Charles Krauthammer, another leading conservative columnist, is not happy in today’s Washington Post. He would have wished stronger candidates than the current eight – such as Governor Mitch Daniels (Indiana) and Christchurch Christie (New Jersey) and Congressman Paul Ryan. Instead, the fight is between Mitt Romney and Newt Gingrich, and Krauthammer concludes:

“You play the hand you’re dealt. This is a weak Republican field with two significantly flawed front-runners contesting an immensely important election. If Obama wins, he will take the country to a place from which it will not be able to return (which is precisely his own objective for a second term). Every conservative has thus to ask himself two questions: Who is more likely to prevent that second term? And who, if elected, is less likely to unpleasantly surprise?”
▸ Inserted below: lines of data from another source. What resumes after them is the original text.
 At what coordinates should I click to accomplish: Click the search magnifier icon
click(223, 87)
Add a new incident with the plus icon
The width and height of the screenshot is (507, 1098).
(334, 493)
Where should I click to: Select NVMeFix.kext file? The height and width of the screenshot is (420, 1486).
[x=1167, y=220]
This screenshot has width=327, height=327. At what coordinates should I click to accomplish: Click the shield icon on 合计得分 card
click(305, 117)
The fundamental question is if Newt Gingrich will last, or if his strong rise in the all the recent polls will prove to be just as temporary as Michele Bachmann’s, Rick Perry’s, and Herman Cain’s were. I still believe that Gingrich’s success is temporary. The vast majority of the Republican voters are still looking for their ideal candidate, a conservative, Christian, Tea party sympathizer. They clearly believe that Romney is not the ideal candidate, languishing, as he is, around 20 percent in the polls. The question is whether Gingrich is such a candidate – the Washington insider with dubious conservative credentials, three marriages and a series of damning flip-flops that may well compete with Romney’s.

The fact is that the Republican voters do not know what Romney and Gingrich really believe and what they really stand for.
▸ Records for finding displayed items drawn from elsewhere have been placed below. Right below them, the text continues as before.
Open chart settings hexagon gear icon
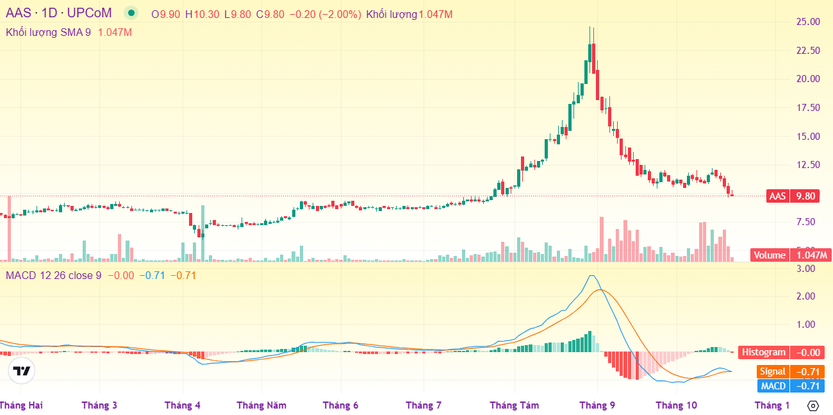Screen dimensions: 833x415 (812, 405)

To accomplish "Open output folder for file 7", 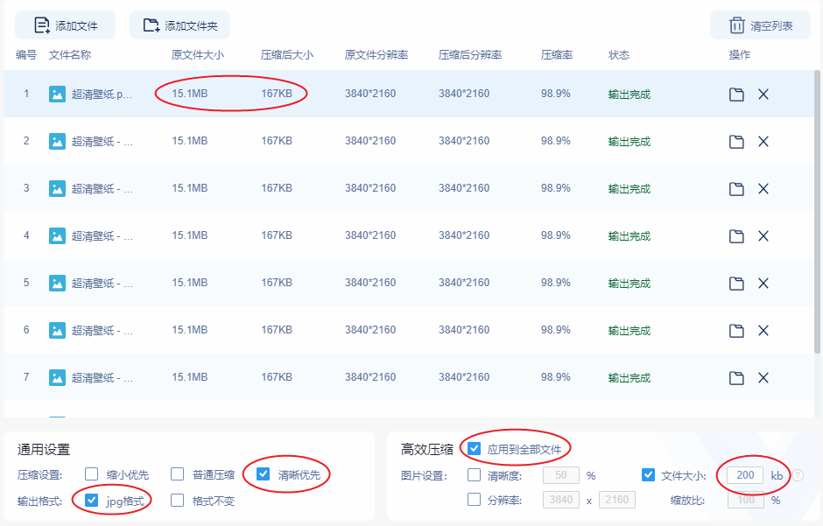I will (736, 377).
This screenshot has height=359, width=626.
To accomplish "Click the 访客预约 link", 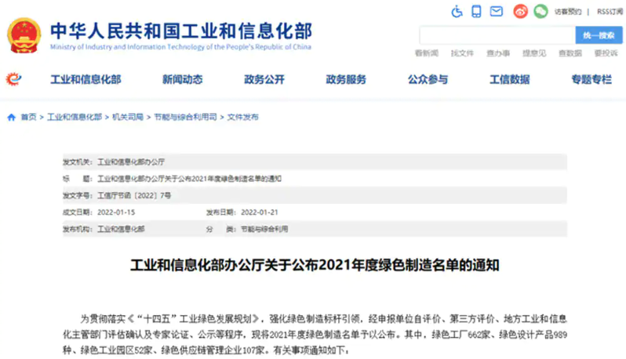I will point(569,13).
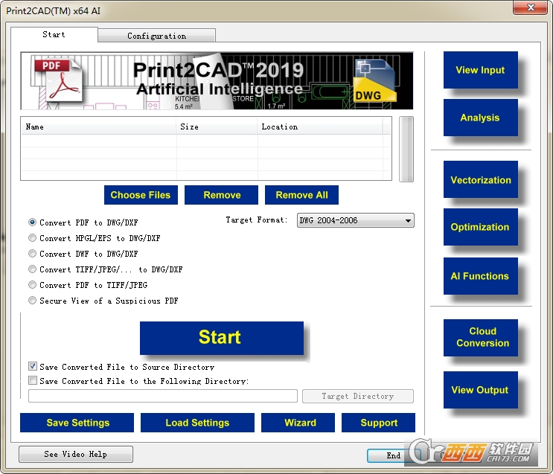This screenshot has width=553, height=474.
Task: Enable Save Converted File to Following Directory
Action: pos(33,380)
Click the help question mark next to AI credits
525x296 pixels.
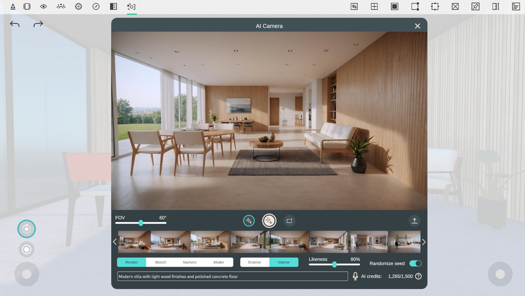(x=418, y=276)
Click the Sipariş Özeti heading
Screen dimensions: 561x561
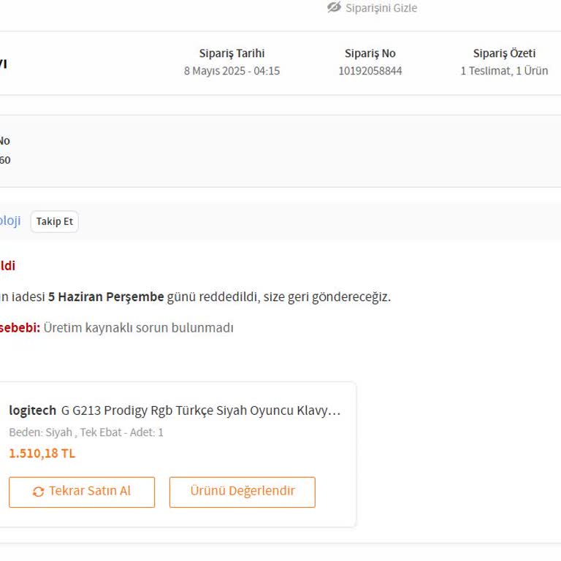point(504,53)
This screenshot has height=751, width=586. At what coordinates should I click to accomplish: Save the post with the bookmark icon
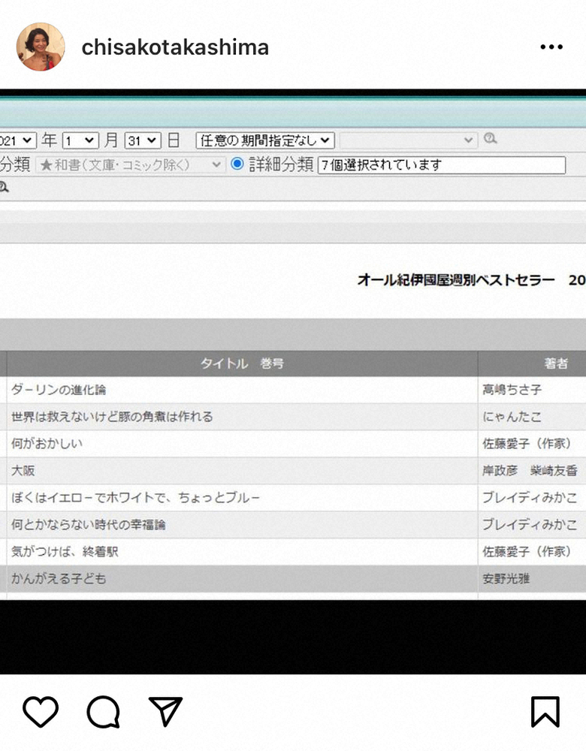[x=545, y=712]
Which of these two will have the biggest chance to defeat Obama? According to all opinion polls, Romney comes out on top here. But, asks the political analyst  Stuart Rothenberg in his newsletter, will the Republican voters follow their hearts or their brains?

“The question is whether there are enough true believers to nominate someone other than Romney, thereby putting up a weaker general election candidate against Obama. In other words, is this 1964, when Republicans listened to their heart over their head? That year, of course, President Lyndon Johnson looked unbeatable, so the Republican nomination didn’t have the value it is likely to have next year….Barry Goldwater’s famous 1964 campaign slogan was, ‘In your heart, you know he’s right.’ He went on to lose 44 states. Often, in politics, the head is a better guide than the heart.”

For Obama and the Democrats, that’s also an important question.